A MUM thought ‘this is it, we’re going up’ as a gang of ATM thieves tried to blow up the cash machine beneath her six-year-old daughter’s bedroom.
Aimee Parsonson-Smith was woken up by the sound of loud banging coming from the Post Office directly below her flat at 4.15am on July 3, 2019, Oxford Crown Court heard.
She heard a man shouting ‘just leave it’ before a car was driven off. Looking out her living room window, she could see flames licking the pavement below and smelled petrol.
Prosecutor Barry McElduff told the court yesterday: “She panicked and thought that the Post Office was on fire. Ms Parsonson-Smith remembered thinking ‘this is it, we’re going up’.” The woman roused her sleeping daughter and they fled to the safety of her car.
The Post Office cash machine in Yateley, Hampshire, was one of 18 ATMs that James ‘Jimmy’ Sheen’s gang tried to blow up in a series of highly-organised gas attacks across the Home Counties between June and August 2019.
Only two of the attempts were successful, with 37-year-old Sheen, trusted lieutenant David Riley, 26, and ‘gun for hire’ Frenny Green, 33, making off with £100,000.
They struck gold at a Co-op in Leavesden, Herts, on June 13. As they made off with £73,810, the gang-of-three could be heard saying ‘thank you, Co-op’.
On June 24, at the One Stop in Hemel Hempstead residents in the flats above the shop described hearing a ‘huge bang’. The owner said it looked like ‘a bomb blast had gone off’. The back of the ATM had been blown off and the front door rammed open, with the thieves taking £27,970.

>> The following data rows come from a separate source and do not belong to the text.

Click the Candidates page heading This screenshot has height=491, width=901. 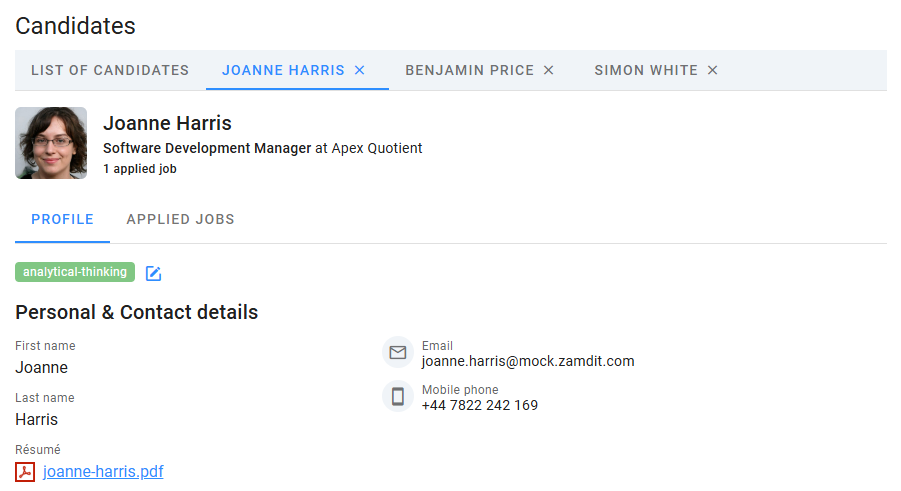(x=75, y=26)
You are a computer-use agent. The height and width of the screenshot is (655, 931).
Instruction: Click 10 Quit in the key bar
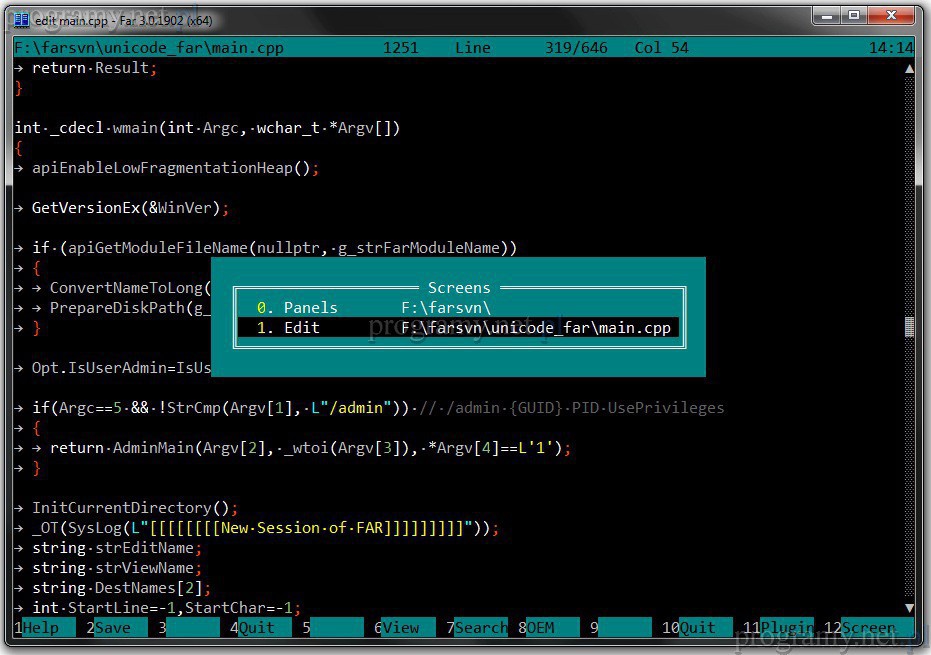click(x=697, y=628)
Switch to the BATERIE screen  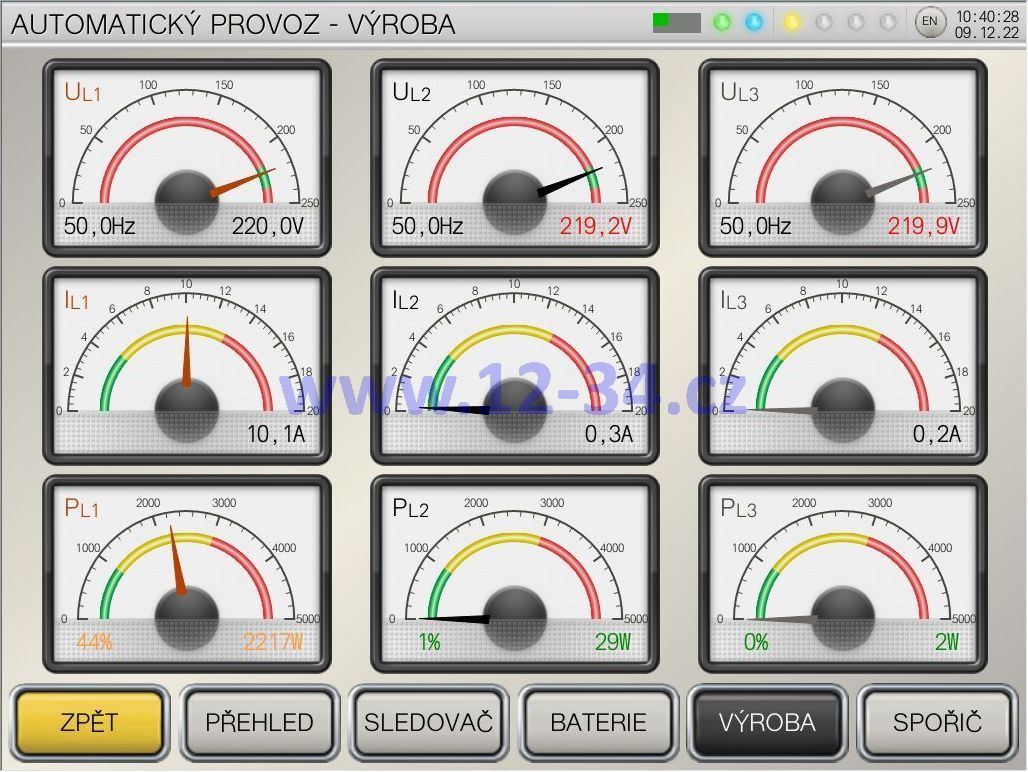598,723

The court heard the gang would amass at Sheen’s house in Warren Crescent, Headington, and later at the Manor Park caravan site near Kidlington before heading out on their raids. Forensically aware, they would typically leave their phones at home and wore homemade ‘ski mask’ disguises.
Sheen’s partner appeared unhappy at his enterprises, presciently telling him in a message ahead of the first ATM raid on June 9, 2019: “You’ll lose everything to get a few quid.”
READ MORE: Full story of how Jimmy Sheen's gang of ATM thieves were caught by Oxfordshire police
The gang’s relative lack of success using oxyacetylene gas saw the gang switch to dragging them out in late 2019.
Their first ‘drag out’ took place in the early hours of December 18, 2019. Targeting the Co-op in Newbury, they jemmied the doors then looped a yellow strap around cash machine inside but abandoned their efforts to tug it out when they were seen by witnesses.
On December 29, they used the same method to successfully get away with £34,000 and the ATM from a Costcutter in Ambrosden. The damaged remains of the cash machine was found in the Shotover Estate.
Other ATMs were targeted by the drag-out burglars in Didcot, Windsor, Charvill and Bletchingdon.
Relatively new gang member Shane Harris, 32, was arrested in January at an M5 service station near Exeter together with a stolen Audi A4 stuffed with the tools of the burglar’s trade, including sledgehammers, jemmies and petrol cans.
He was replaced in April by Jimmy Loveridge, 30, and Paul Smith, 30, who had previous experience of high-value commercial break-ins.
Overnight on May 13 and 14, 2020, Loveridge and Smith were with Sheen when they were interrupted trying to steal a Mitsubishi 4x4 from a driveway in Horndean, Hampshire.
The trio fled in a BMW, with Loveridge later telling an associate via a mobile phone voicenote recording that they ‘got bad chased again last night’ – adding of the ‘poxy’ cash machines: “They’re not worth touching, honest to God they’re not.”
On May 8, having travelled east from the Manor Park caravan site near Kidlington, Sheen, Loveridge and Riley used sledgehammers to smash their way into the National Horseracing Museum in Newmarket.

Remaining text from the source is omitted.